… l’incubo della disperazione di un padre che uccide un figlio per errore torna a ripetersi …
Dal mitologico Licurgo, re della Tracia, che uccise il figlio con la sua stessa ascia dopo averlo scambiato per un tralcio di vite, alla storia di oggi: di quel padre che a Catania, un maledetto 4 luglio 1998, dimenticò il proprio bimbo di 18 mesi in auto, proprio come oggi il padre di Elena – le stesse identiche cinque/sei ore di anticamera della morte fatali per entrambi i bambini -, o di quell’altro padre di Benevento che lo scorso 4 aprile 2011, nel fare manovra con la propria macchina nel cortile di casa, ha investito ed ucciso il proprio figlio di un anno e mezzo.
Morti per sbaglio, morti per errore, morti per dimenticanza, morti per paralisi della mente.

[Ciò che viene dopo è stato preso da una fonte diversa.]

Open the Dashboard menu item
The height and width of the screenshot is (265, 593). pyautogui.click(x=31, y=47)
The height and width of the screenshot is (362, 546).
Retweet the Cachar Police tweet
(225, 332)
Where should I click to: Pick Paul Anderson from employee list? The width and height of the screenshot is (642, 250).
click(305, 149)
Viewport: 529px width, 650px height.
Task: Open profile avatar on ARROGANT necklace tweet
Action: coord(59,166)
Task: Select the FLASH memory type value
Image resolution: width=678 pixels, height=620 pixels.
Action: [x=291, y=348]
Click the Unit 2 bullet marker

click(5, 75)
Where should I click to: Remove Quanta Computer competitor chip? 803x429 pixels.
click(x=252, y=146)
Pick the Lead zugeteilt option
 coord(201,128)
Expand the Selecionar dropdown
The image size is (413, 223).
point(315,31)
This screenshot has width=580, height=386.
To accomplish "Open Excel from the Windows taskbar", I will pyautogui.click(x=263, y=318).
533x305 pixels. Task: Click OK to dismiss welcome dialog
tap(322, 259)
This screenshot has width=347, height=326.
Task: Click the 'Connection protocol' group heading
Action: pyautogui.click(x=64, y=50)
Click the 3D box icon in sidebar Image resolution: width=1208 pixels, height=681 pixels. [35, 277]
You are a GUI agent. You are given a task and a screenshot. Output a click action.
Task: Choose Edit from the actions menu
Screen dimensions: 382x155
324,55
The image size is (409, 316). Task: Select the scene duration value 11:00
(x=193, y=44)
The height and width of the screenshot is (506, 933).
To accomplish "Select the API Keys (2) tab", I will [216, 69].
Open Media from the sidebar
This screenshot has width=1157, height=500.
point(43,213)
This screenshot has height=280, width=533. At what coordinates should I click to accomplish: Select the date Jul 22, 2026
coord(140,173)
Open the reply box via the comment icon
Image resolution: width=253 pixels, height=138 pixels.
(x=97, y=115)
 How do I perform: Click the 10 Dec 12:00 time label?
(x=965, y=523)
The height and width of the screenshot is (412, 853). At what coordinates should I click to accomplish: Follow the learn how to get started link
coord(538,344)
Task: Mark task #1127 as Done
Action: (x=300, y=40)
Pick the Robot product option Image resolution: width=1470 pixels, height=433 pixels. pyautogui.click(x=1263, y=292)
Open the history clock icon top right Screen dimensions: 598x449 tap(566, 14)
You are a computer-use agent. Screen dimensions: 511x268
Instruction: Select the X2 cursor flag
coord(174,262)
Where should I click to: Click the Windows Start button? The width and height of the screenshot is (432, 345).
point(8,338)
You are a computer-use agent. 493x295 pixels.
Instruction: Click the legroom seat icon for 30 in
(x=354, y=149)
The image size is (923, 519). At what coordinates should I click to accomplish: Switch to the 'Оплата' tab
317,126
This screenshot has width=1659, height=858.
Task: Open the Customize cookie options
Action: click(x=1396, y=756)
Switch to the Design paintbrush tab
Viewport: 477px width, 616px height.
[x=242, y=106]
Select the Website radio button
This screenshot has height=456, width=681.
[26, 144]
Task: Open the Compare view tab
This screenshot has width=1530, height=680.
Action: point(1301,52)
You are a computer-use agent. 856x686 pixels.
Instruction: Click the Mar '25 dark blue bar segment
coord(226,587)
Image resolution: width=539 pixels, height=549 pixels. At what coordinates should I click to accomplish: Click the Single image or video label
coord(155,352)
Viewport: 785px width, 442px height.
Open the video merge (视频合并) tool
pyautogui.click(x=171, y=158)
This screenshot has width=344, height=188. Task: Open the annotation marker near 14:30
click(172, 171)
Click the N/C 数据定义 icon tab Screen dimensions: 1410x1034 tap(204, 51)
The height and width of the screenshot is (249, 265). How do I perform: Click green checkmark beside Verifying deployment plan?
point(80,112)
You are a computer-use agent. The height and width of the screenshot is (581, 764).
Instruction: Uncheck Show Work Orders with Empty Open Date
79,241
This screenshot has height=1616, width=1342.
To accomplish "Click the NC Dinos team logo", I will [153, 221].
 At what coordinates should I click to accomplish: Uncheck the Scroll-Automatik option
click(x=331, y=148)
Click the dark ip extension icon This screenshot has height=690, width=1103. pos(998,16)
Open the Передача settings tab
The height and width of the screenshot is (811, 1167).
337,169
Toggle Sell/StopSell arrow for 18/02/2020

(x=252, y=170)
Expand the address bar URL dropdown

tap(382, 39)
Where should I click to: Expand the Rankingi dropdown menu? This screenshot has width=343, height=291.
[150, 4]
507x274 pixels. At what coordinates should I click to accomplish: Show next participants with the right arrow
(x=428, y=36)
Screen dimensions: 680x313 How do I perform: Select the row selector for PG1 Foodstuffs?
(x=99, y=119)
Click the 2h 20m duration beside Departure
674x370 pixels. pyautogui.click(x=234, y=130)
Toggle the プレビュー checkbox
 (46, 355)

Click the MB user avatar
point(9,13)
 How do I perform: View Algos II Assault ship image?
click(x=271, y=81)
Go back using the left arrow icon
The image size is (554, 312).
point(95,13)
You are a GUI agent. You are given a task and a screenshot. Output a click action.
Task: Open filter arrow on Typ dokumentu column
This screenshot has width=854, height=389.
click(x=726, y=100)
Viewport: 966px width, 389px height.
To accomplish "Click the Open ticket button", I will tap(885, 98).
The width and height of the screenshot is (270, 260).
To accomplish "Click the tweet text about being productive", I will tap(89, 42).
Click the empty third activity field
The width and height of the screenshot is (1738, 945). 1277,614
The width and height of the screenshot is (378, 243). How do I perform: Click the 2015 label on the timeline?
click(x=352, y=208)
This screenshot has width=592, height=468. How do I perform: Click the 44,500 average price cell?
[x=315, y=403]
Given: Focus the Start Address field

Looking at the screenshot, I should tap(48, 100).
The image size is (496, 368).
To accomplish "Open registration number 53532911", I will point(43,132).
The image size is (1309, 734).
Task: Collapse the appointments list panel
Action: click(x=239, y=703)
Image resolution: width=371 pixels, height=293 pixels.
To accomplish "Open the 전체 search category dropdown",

Una parte di te che tu stesso, con le tue stesse mani, strappi alla vita….
E nessuno osi ricordi maliziosamente la concidenza di sesso maschile dei protagonisti di queste storie. Solo un velo di pietoso silenzio potrebbe attutire il ricordo di tante madri che, vittime di black out mentali, vanno ben oltre la dimenticanza e si macchiano del sangue della loro violenza sui loro figli.
Il problema è che alla tragedia si accompagna anche l’angoscia di dover dare un volto giuridico a queste condotte.
Perché, diventa giuridicamente corretto e sbagliato tutto ed il contrario di tutto.
Perché, non è possibile che un padre possa volere o prevedere la morte di un figlio.
Perché, non è giusto processuare o condannare un padre che sta già soffrendo oltre ogni limite per la perdita di un figlio di cui lui ha causato la morte.
Perché, non è ammissibile, e non è comunque accettabile, che un padre “sbagli”, o si “distragga”, o “domentichi” un figlio.
Perché, è certo che il nostro diritto non ammette eccezioni per nessuno, e l’imprudenza e la negligenza vanno sempre punite, almeno come fattispecie colposa.
Perché, è un dato di fatto che il nostro sistema penale prevede, pur se in termini eccezionali, alcune situazioni di non punibilità quali la temporanea mancanza di incapacità di intendere e di volere legata a particolari evenienze o a specifici lassi temporali.
Perché è scientificamente spiegabile un temporaneo obnubilamento della mente.
Tutto diventa giusto e sbagliato allo stesso tempo.
E mai, come di fronte a questi fatti, il lavoro di un magistrato finisce per essere dilaniato tra diritto, ragione, pietà umana, dovere di applicazione formale della legge, potere di applicazione concreta delle scriminanti e degli istituti di esclusione della colpevolezza e della punibilità, ragioni del giudice, sentimenti di padre, assunzione di responsabilità nei confronti dei cittadini.
Mai come in questi frangenti diventa impossibile la quadratura del cerchio e l’equilibrio perfetto tra legge ed equità.
Per una volta, bisogna avere il coraggio di dire: “non vorrei mai trovarmi al posto di quel Giudice“.